5 Het beroep is gegrond en het College zal het bestreden besluit vernietigen. Aan de overige beroepsgronden komt het College niet toe. Verweerder zal een nieuw besluit moeten nemen met inachtneming van deze uitspraak. Het College zal hiervoor een termijn van zes weken stellen.
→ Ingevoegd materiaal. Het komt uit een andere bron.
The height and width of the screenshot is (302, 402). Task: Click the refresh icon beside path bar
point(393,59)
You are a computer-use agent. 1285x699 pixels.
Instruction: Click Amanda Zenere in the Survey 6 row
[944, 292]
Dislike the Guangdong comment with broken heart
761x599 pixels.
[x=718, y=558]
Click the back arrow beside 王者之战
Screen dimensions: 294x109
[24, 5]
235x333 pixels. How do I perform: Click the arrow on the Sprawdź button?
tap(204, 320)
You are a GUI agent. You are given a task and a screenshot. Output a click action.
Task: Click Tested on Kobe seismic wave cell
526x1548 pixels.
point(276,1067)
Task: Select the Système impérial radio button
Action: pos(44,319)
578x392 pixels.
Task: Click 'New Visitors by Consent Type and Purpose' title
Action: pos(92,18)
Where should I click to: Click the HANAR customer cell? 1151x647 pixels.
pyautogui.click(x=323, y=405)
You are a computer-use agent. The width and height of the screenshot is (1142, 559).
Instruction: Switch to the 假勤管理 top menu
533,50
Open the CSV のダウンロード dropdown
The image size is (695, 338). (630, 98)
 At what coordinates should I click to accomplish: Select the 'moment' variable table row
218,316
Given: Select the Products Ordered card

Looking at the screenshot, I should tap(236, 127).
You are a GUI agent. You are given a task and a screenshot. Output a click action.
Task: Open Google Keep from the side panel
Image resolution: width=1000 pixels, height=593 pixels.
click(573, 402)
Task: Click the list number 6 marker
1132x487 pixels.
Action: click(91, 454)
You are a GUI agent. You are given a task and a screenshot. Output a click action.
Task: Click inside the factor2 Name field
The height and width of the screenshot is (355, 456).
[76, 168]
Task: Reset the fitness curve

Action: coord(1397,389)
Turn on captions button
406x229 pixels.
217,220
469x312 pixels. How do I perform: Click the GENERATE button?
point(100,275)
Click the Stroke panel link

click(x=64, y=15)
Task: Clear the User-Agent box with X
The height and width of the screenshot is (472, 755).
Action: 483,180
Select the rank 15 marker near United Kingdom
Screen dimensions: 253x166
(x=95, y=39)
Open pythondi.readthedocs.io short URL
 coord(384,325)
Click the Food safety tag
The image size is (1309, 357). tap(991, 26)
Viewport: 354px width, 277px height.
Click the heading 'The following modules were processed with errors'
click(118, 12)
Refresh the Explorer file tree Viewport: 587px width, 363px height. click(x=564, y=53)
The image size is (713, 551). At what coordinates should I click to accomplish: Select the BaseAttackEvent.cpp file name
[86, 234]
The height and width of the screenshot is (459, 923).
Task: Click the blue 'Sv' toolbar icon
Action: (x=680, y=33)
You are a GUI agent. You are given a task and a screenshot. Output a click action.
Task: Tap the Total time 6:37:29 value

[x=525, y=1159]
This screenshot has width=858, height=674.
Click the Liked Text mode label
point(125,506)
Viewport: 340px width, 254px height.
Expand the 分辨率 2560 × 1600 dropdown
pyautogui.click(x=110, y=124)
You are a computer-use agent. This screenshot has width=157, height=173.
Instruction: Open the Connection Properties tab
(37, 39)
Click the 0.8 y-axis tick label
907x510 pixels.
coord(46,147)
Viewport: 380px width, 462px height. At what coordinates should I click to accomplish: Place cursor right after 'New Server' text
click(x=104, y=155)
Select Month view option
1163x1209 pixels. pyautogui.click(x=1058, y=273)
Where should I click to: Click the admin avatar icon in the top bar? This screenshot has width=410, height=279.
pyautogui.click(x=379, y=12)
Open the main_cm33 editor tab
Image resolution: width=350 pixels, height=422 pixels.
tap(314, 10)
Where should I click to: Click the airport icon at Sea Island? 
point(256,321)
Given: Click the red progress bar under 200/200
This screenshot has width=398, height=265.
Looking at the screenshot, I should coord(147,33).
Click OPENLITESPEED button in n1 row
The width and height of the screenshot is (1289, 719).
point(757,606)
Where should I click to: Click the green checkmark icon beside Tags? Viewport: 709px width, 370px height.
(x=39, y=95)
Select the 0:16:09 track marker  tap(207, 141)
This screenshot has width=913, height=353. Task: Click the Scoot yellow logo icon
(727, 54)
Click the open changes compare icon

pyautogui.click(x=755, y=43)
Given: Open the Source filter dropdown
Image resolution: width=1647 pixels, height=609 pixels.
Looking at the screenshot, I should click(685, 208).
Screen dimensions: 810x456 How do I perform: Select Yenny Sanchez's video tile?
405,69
6 Het College zal verweerder veroordelen in de door appellante gemaakte proceskosten. Deze kosten stelt het College op grond van het Besluit proceskosten bestuursrecht voor de door een derde beroepsmatig verleende rechtsbijstand vast op € 1.002,- (1 punt voor het indienen van het beroepschrift, 1 punt voor het verschijnen ter zitting met een waarde per punt van € 501,- en een wegingsfactor 1).

Beslissing

Het College:
- verklaart het beroep gegrond;
- vernietigt het bestreden besluit;
- draagt verweerder op binnen zes weken na de dag van verzending van deze uitspraak een nieuw besluit te nemen op het bezwaar met inachtneming van deze uitspraak;
- draagt verweerder op het betaalde griffierecht van € 334,- aan appellant te vergoeden;
- veroordeelt verweerder in de proceskosten van appellant tot een bedrag van € 1.002,-.
Deze uitspraak is gedaan door mr. J.A.M. van den Berk, mr. A. Venekamp en mr. H.G. Lubberdink, in aanwezigheid van mr. C.E.C.M. van Roosmalen, griffier. De beslissing is in het openbaar uitgesproken op 24 april 2018.